In the heat and the passion of lust and love and breaking away from the fear, all thoughts left him except one: The moment he got Sonia and Ranga to freedom, to some civilized part of the world, he would have to let her go. There was nowhere for this to go, nothing ahead except pain for both of them.
That thought lingered, even as they pulled off each other’s soaking wet shirts and their hands began exploring each other’s bodies.
“Take me with you,” she asked, giving voice to Hawker’s lingering fear.
“I can’t,” he said. “It won’t be good for you.”
“It can’t be worse than this,” she said.
“It’s always worse than this,” he said. Until recently, guarding her and Ranga had been like heaven. Whatever was next would be closer to hell.
“I don’t care,” she said, her eyes closed, her words breathless as she pressed the side of her face against his. “I don’t care.”

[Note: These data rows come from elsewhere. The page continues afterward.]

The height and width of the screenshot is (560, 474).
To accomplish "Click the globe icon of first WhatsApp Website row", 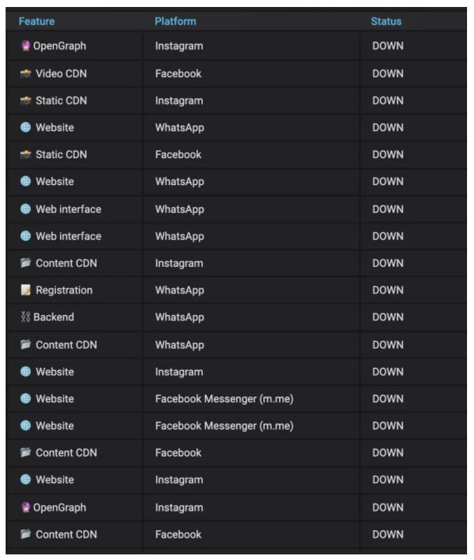I will [25, 127].
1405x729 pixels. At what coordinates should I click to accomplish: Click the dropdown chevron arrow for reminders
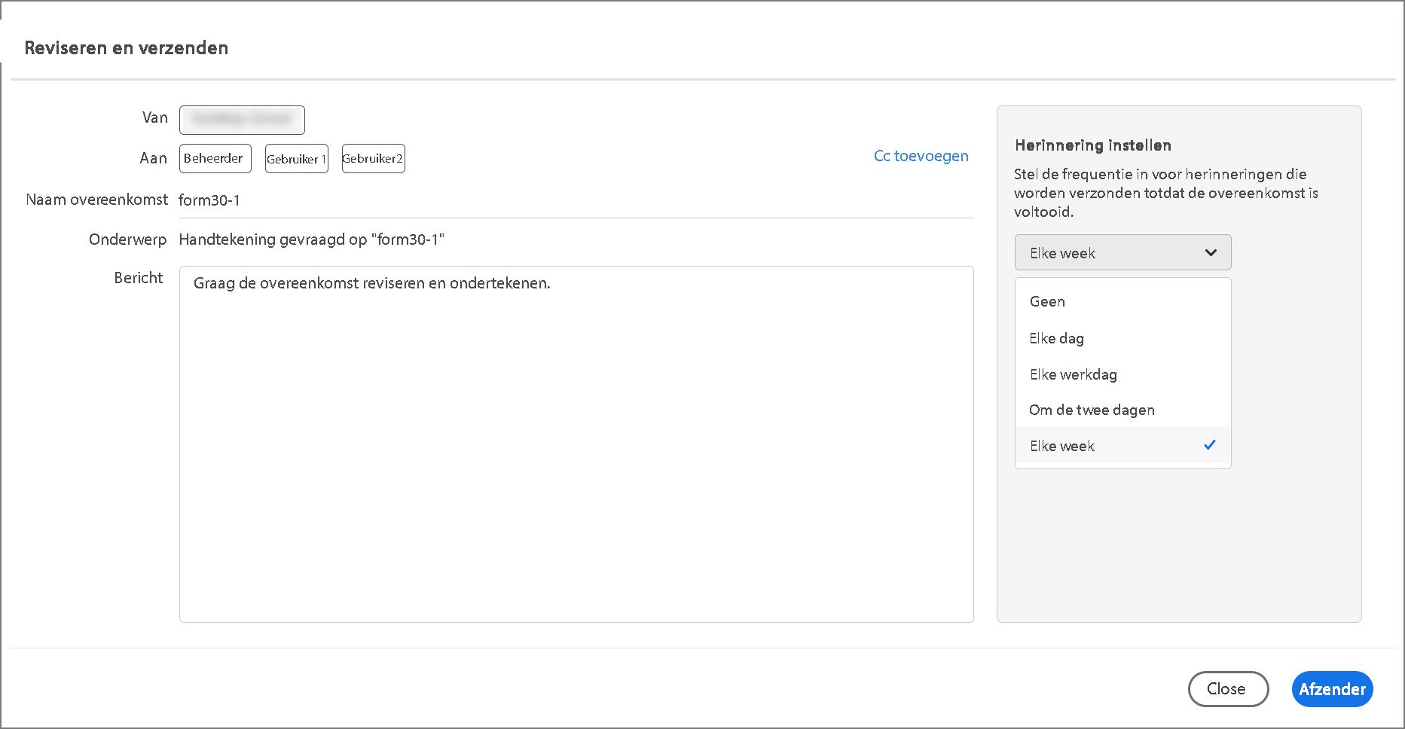click(1211, 253)
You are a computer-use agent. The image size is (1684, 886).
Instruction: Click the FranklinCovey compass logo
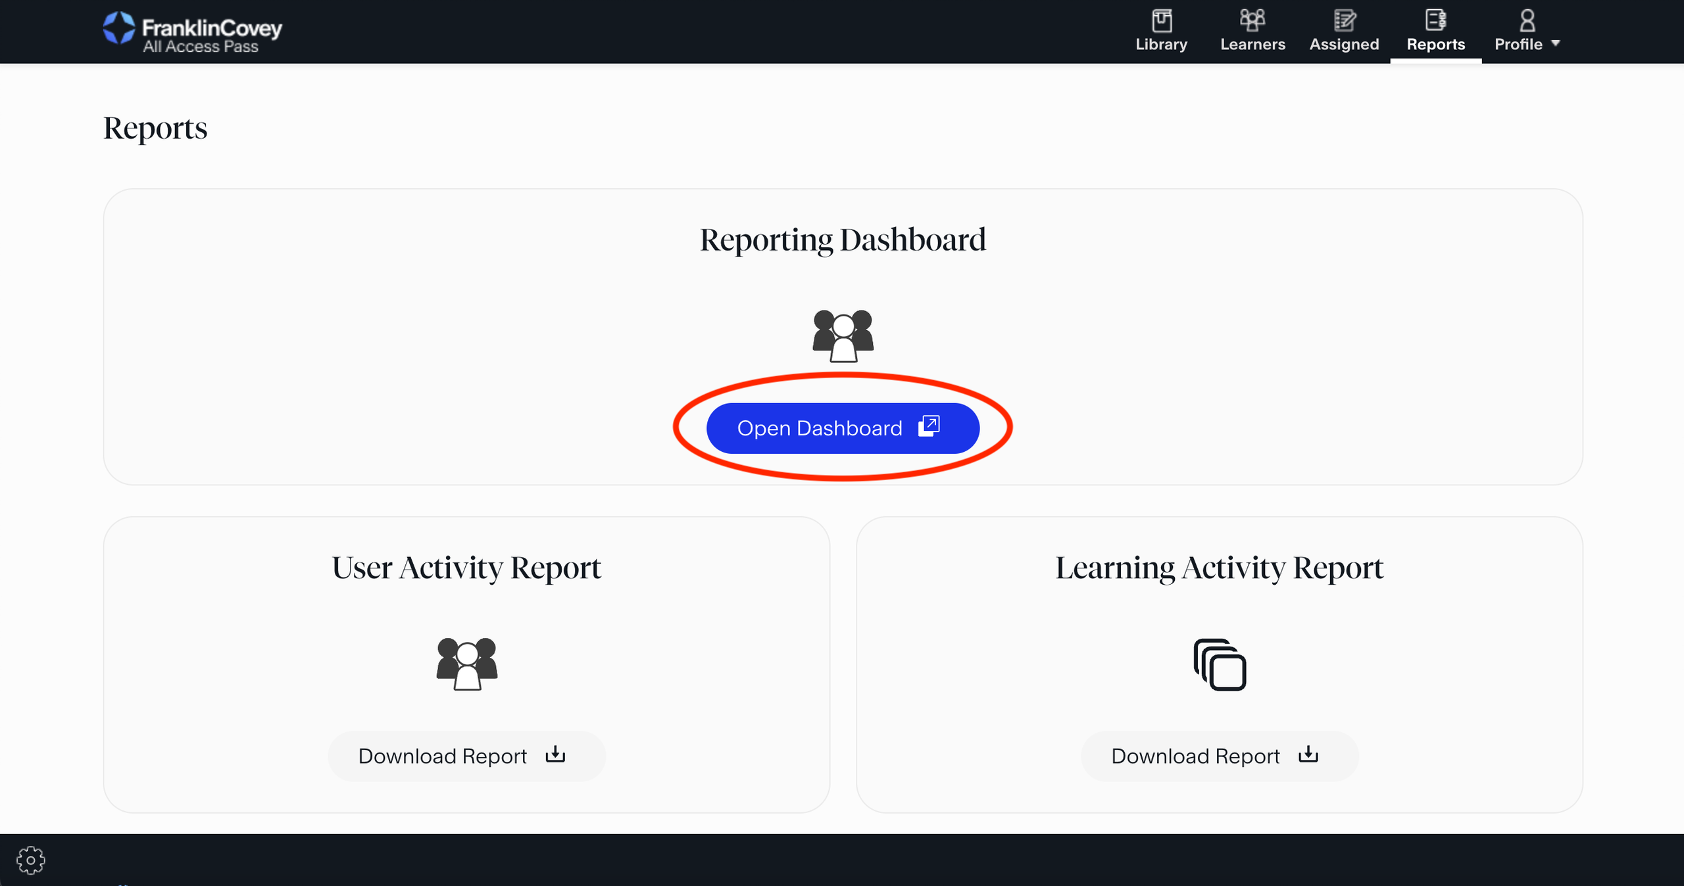[119, 28]
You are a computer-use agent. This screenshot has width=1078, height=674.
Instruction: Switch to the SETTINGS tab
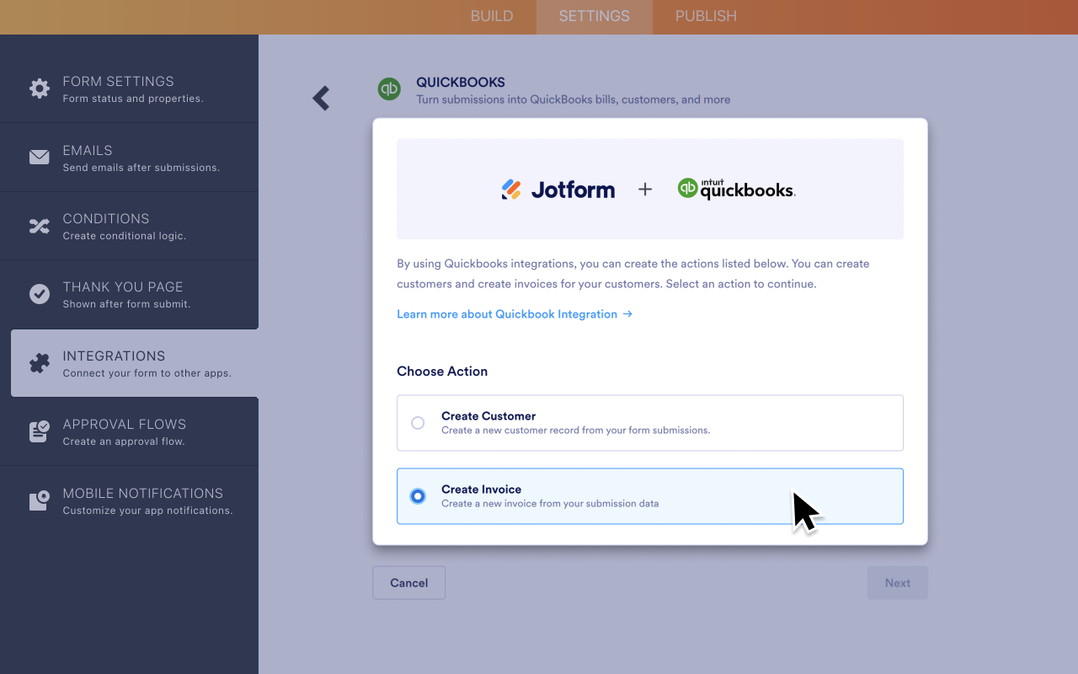coord(594,16)
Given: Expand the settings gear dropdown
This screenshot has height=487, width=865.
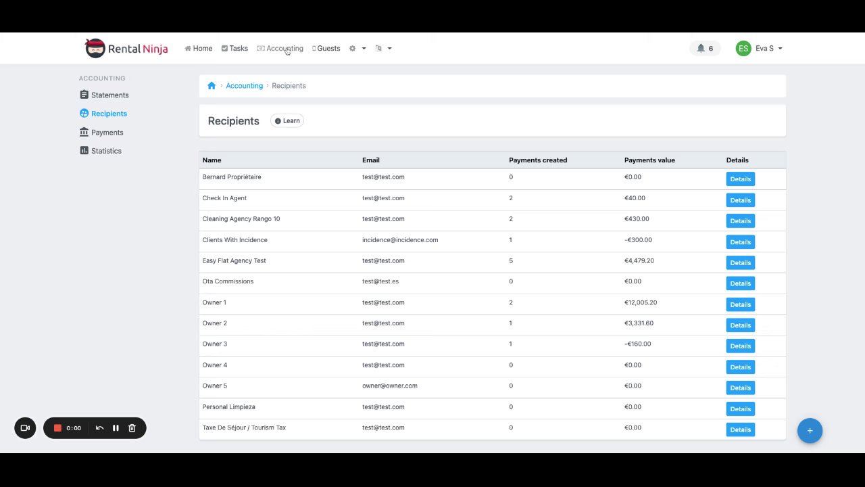Looking at the screenshot, I should 357,49.
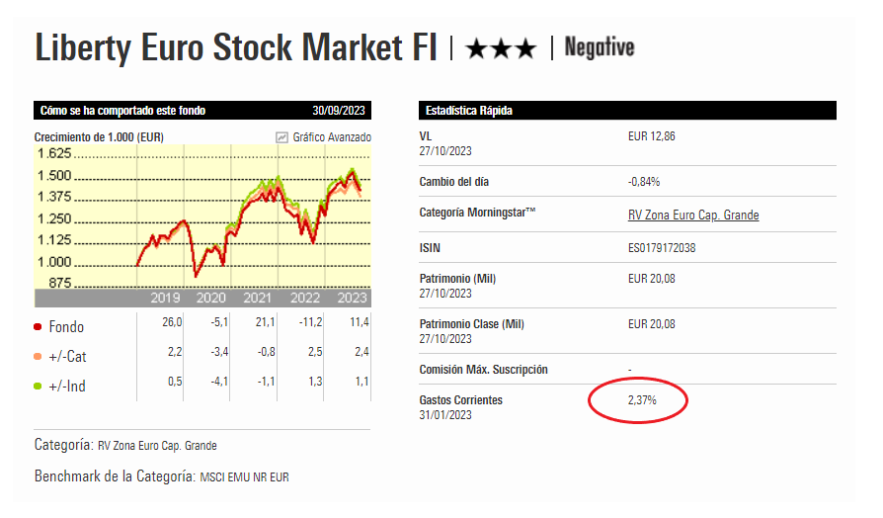The width and height of the screenshot is (883, 518).
Task: Click the 2021 year on chart axis
Action: pyautogui.click(x=258, y=298)
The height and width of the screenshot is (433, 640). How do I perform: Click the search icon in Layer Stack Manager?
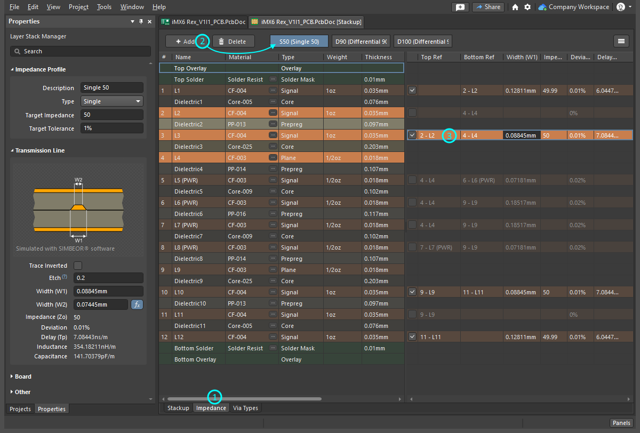17,51
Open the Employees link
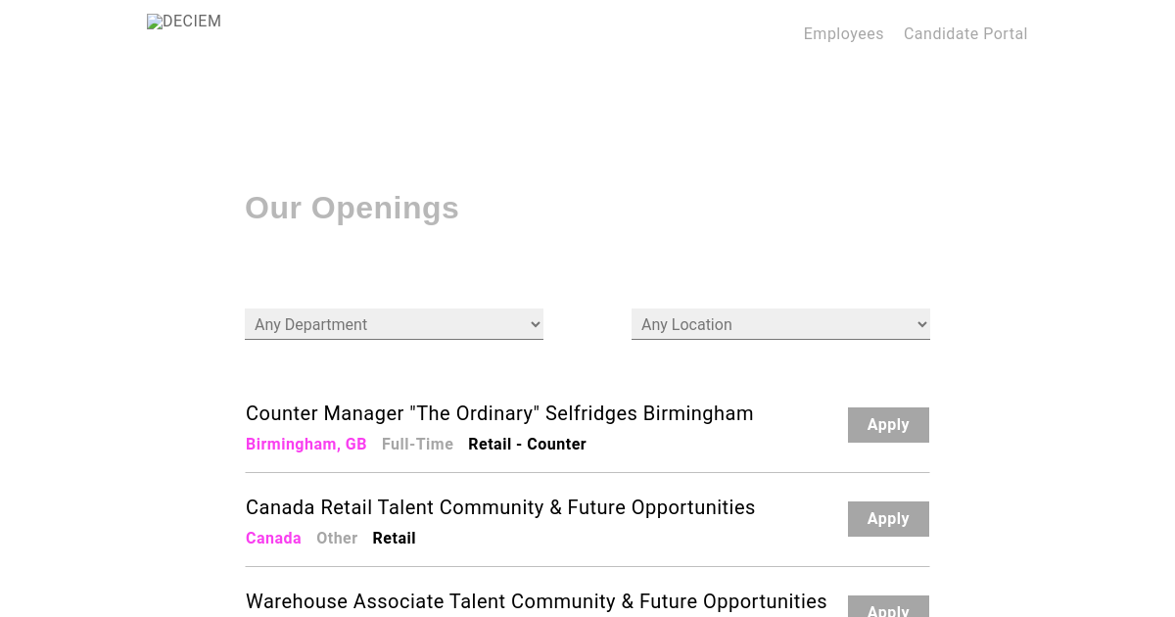Screen dimensions: 1175x617 843,34
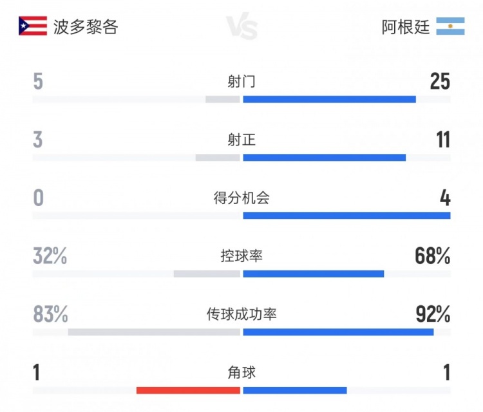Click Argentina's blue 射门 bar
Viewport: 483px width, 412px height.
329,99
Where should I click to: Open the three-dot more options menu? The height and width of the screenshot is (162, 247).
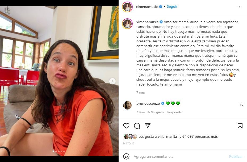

Hawker wanted not to care, but he knew in his heart that he couldn’t do that to her. Not if he loved her. Not even if he didn’t.
The door banged open behind them. Hawker turned with a start.
Two men in fatigues, one white, one black, stood there. The white man held the keys to the truck.
“You lose these?” he said.
The men had been watching. From where, Hawker didn’t know, but this was a bad sign. It may have tipped their hand.
Hawker turned and stood with his back toward Sonia. He put his hands against the countertop. His fingers found a knife.
“That’s a nice piece of ass you got there,” the white man said. He turned to the black soldier. “What do you say we get some of that?”
As the man spoke, Hawker gripped the knife and charged. The white soldier swung his head back around just as Hawker slammed into him, plunging the knife into his chest. Gunfire sprayed into the floor and off to the right as the soldier squeezed the trigger on his weapon reflexively.
Hawker pushed him back, slamming him into the black soldier. The three of them crashed to the ground. Hawker pulled the knife out and plunged it into the black soldier’s neck. It erupted with blood. The man’s head tilted back and his eyes rolled up.
Hawker held it there, held the two men down as they died. And then a shot rang out.
He snapped his head around in time to see a third soldier fall in the doorway.
He turned back to the kitchen. Sonia held his pistol, her hands shaking. She and Ranga had sworn they would never kill, but to save him Sonia had done just that.
Hawker stood, grabbed one of the rifles, and scanned the terrain outside the door. A military jeep with a hardtop sat there. It appeared to be empty.
He backed up to Sonia. She was still shaking, still aiming the pistol where she’d fired it.
“It’s okay,” he said, helping her to lower the gun.
Her eyes blinked and she refocused on him as the sound of thunder rumbled again.
“Put this on,” he said, handing her shirt back to her.
She nodded slowly and slipped her arms into the shirt.
“We have to go,” he said, pulling his own shirt on.
She seemed confused. “What?”
“We have no choice now,” he said.
She turned to him and instead of fear or concern, all he saw was relief. They would finally be leaving this horrible place, and whatever happened they would never be coming back.